+++ Document text

The Sony Cyber-shot TX5 is a rugged, point and shoot camera that is touted as dustproof, waterproof, freezeproof and shockproof. The TX5 features a 10.2MP Exmor R CMOS sensor for improved low light performance and noise control. Additionally, the TX5 features a 4x optical zoom lens with image stabilization and can capture 720p HD video.
Like it’s more powerful sibling, the TX7, the Sony TX5 features a touchscreen LCD for quick and intuitive menu navigation. The touchscreen LCD also allow you to tap the screen to select your focus point.
I really liked the TX5’s 3-inch touchscreen LCD. There are some touchscreens that just down work on cameras – either in terms of input response or menu navigation. The TX5, along with the pricier TX7, do touchscreens right.
I must admit that I like the TX5’s touchscreen more than the iPhone with regard to input response. You tap an icon or menu selection and it works every time. If Sony can get a touchscreen on a compact camera so right, I could easily see Sony successfully planting a touchscreen display on an entry-level Alpha DSLR in the near future. In my opinion, Sony is doing a lot of good things in the compact camera and DSLR market right now and this touchscreen is another solid example.
Like many other recent Sony Cyber-shot models, the TX5 offers the very cool Sweep Panorama mode for make quick and easy panoramic images with no post processing required. If you’ve never seen this mode work in real life, it’s an amazing feature. You select the panorama mode in the menu, the camera tells you which way to pan the camera on the back of the LCD thanks to a big arrow (in the image below it was from left to right), then you just sweep the camera in that direction and it captures multiple images as you pan to produce one large panoramic image.

++++++

Problem to solve
Carry on with the Sony TX5 review from the point where it stops. You won't need the records.

+++ Extracted data

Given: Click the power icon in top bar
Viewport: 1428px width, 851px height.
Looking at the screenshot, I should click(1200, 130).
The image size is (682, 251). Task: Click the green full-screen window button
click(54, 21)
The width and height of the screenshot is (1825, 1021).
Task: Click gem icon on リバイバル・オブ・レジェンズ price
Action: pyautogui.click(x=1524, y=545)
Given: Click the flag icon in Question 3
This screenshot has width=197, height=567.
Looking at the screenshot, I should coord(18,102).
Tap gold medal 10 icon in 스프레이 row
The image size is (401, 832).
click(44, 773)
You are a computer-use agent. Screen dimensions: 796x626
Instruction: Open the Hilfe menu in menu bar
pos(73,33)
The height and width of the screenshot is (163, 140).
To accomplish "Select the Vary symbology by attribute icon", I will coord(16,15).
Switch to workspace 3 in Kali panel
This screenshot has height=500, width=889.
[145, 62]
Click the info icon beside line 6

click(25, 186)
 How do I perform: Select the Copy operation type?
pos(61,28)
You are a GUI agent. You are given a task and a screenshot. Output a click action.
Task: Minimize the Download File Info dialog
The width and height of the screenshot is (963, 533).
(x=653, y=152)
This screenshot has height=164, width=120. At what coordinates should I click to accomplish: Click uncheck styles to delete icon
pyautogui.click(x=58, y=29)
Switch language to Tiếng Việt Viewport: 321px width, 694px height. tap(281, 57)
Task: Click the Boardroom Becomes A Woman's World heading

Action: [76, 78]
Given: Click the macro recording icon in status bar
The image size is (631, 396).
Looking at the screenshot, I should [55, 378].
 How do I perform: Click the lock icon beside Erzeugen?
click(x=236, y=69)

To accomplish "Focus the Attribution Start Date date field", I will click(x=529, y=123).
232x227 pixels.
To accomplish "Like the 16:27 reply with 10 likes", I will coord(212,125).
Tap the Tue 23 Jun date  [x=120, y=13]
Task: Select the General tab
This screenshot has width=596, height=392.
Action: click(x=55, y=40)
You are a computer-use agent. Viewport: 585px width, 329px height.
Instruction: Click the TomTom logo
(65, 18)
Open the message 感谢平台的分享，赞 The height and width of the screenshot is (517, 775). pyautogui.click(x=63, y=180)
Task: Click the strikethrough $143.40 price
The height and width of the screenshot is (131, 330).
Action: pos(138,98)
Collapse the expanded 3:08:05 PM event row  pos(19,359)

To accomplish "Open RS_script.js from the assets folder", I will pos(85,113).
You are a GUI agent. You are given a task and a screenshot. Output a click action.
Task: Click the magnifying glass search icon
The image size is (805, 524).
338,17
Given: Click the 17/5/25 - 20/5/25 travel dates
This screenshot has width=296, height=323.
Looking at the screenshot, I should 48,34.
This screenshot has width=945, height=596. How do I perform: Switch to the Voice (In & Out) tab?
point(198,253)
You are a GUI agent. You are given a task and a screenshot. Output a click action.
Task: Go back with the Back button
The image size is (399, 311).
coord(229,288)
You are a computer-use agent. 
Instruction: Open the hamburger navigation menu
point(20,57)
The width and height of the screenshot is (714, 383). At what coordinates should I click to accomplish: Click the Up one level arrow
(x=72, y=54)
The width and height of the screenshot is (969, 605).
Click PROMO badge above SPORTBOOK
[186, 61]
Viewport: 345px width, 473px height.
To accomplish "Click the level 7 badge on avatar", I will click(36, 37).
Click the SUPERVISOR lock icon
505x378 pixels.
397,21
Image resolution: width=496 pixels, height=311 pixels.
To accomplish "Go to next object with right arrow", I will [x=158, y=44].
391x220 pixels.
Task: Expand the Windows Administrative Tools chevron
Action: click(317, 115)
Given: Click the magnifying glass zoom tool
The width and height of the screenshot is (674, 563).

++++++

Task result
Click here for full size image
The Sweep Panorama mode is most effective with static subjects like landscapes and such. When moving subjects are in the scene, it creates problems because you are capturing multiple images as you sweep the camera from side to side, which can create weird effects like capturing half a head or arm of person. Just a little tip to keep in mind, but still a very cool feature for a pocket camera.
As noted above, the Sony TX5 is a very rugged camera. The full specs on these rugged qualities provide of submersion in water up to 10 feet deep, freezeproof down to 14 degrees Fahrenheit, and drop resistant up to 5 feet. Below is a short clip from PMA 2010 that somewhat demonstrates these qualities.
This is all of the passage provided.